*Extrait*.
————

Sur le bord de la route, là où commence la route 56, avec sa blouse blanche qui l'identifie comme enseignante, elle étend son bras droit et tend la main.
Il est 8 heures, par une froide matinée d'hiver, et María Domínguez (29 ans) est à l'entrée de la petite ville de Florida, à 90 kilomètres au nord de Montevideo, espérant qu'un chauffeur s'arrête pour la déposer.
Elle doit être à l'école rurale de Paso de la Cruz del Yí, à 108 kilomètres de sa maison au milieu de nulle part, avant 10 heures du matin pour donner des cours à Juliana, 4 ans, et Benjamín, 9 ans, les deux seuls élèves de cette école uruguayenne.
"Ce sont les enfants de familles qui vivent dans la région et travaillent dans les champs", explique-t-elle à BBC Mundo.
Maria n'a d'autre moyen de se rendre à l'école que de faire de l'auto-stop…
Elle n'a pas de voiture, et si elle en avait une, elle n'aurait pas les moyens de payer chaque jour le carburant nécessaire pour un trajet aussi long.
Elle possède une moto, mais elle estime qu'il est impossible de faire tout le voyage avec. "Je ne le ferais jamais, la route est longue et je la détruirais dès le premier voyage. De plus, la route n'est pas en bon état", dit-elle.

————

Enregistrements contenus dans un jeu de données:
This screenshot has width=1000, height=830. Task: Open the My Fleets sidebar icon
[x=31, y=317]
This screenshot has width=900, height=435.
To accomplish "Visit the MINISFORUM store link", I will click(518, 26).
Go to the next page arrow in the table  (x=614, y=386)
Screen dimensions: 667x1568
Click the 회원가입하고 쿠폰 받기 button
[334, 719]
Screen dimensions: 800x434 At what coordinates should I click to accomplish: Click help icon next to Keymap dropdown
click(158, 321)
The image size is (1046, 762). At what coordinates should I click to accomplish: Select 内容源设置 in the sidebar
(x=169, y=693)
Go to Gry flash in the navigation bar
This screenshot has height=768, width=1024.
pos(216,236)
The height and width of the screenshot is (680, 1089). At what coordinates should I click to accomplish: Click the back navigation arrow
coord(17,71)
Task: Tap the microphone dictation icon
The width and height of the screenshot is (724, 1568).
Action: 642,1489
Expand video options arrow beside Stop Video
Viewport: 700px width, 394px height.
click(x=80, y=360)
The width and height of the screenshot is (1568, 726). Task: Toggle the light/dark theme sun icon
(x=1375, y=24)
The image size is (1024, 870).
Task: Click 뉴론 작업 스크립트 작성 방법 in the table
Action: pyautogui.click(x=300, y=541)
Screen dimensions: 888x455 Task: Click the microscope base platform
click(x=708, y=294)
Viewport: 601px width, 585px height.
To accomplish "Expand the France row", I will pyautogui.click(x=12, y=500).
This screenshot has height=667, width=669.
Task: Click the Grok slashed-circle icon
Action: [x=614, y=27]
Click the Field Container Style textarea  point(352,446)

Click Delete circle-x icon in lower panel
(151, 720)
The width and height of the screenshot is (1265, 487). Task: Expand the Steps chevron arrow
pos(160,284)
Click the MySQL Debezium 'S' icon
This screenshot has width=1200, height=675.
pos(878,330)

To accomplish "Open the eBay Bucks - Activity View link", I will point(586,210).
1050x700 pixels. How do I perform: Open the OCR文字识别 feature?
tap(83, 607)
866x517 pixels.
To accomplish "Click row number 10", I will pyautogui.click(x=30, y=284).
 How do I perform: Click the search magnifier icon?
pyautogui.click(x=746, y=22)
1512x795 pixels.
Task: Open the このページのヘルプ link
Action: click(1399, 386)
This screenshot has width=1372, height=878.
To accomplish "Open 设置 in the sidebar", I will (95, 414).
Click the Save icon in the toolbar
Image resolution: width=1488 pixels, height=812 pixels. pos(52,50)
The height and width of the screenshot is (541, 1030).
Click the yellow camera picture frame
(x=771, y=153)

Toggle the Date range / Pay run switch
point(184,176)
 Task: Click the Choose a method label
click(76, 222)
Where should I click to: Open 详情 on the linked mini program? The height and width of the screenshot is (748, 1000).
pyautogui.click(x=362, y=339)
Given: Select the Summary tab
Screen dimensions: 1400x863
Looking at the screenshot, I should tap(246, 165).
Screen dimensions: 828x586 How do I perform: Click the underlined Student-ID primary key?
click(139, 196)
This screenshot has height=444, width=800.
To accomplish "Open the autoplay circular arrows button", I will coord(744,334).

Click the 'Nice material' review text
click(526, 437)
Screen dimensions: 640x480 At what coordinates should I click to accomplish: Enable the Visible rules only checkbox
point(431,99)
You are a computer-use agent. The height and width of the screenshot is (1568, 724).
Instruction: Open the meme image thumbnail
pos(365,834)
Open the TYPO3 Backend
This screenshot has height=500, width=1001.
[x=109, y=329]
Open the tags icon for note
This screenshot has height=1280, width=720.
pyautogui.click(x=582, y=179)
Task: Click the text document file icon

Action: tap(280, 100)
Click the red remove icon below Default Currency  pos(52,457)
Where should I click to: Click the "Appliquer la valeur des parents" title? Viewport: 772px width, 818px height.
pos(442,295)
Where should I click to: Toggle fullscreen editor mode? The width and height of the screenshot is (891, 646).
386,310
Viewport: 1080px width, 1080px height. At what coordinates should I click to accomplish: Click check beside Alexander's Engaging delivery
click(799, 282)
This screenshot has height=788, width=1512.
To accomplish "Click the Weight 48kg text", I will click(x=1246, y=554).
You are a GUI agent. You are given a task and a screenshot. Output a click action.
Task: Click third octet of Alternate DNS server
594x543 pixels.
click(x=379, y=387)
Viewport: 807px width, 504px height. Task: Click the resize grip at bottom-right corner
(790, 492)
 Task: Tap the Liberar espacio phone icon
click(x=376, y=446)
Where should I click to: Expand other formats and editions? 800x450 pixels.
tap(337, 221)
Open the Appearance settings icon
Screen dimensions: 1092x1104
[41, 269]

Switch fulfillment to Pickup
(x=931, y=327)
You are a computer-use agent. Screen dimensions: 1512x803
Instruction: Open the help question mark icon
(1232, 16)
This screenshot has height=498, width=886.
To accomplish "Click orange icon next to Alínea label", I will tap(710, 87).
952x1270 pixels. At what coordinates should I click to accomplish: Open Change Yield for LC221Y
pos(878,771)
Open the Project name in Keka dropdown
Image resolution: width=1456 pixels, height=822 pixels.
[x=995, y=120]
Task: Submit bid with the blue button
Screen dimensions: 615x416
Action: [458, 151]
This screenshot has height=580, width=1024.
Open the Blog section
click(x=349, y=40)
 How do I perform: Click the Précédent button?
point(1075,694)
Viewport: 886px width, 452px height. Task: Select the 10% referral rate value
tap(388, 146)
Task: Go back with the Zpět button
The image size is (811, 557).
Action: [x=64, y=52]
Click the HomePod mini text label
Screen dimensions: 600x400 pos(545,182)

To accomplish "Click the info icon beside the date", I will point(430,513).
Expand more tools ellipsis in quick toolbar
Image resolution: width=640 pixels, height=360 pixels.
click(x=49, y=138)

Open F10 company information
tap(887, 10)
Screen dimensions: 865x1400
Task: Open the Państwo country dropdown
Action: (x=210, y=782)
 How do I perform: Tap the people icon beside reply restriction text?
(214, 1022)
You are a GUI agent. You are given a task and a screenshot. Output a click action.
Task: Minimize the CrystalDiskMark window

————

*Tâche à réaliser*.
D'après l'extrait, combien d'élèves l'école rurale de Paso de la Cruz del Yí compte-t-elle ?

*Exercice corrigé*.
Deux élèves : Juliana, 4 ans, et Benjamín, 9 ans.